↓
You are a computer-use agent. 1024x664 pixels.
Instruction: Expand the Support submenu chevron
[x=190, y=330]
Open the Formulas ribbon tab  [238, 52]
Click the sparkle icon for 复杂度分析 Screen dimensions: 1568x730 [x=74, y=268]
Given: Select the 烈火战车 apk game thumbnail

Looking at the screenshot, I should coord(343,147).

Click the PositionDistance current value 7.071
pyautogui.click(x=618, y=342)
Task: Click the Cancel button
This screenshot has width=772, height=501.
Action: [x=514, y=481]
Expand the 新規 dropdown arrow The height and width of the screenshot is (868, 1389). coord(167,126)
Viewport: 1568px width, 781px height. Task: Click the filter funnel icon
↑
Task to complete: Render the material from its first line through the line containing "Action: [x=514, y=481]" as a numbered list, omitting any blank lines.

Full solution:
1. You are a computer-use agent. 1024x664 pixels.
2. Instruction: Expand the Support submenu chevron
3. [x=190, y=330]
4. Open the Formulas ribbon tab  [238, 52]
5. Click the sparkle icon for 复杂度分析 Screen dimensions: 1568x730 [x=74, y=268]
6. Given: Select the 烈火战车 apk game thumbnail
7. Looking at the screenshot, I should coord(343,147).
8. Click the PositionDistance current value 7.071
9. pyautogui.click(x=618, y=342)
10. Task: Click the Cancel button
11. This screenshot has width=772, height=501.
12. Action: [x=514, y=481]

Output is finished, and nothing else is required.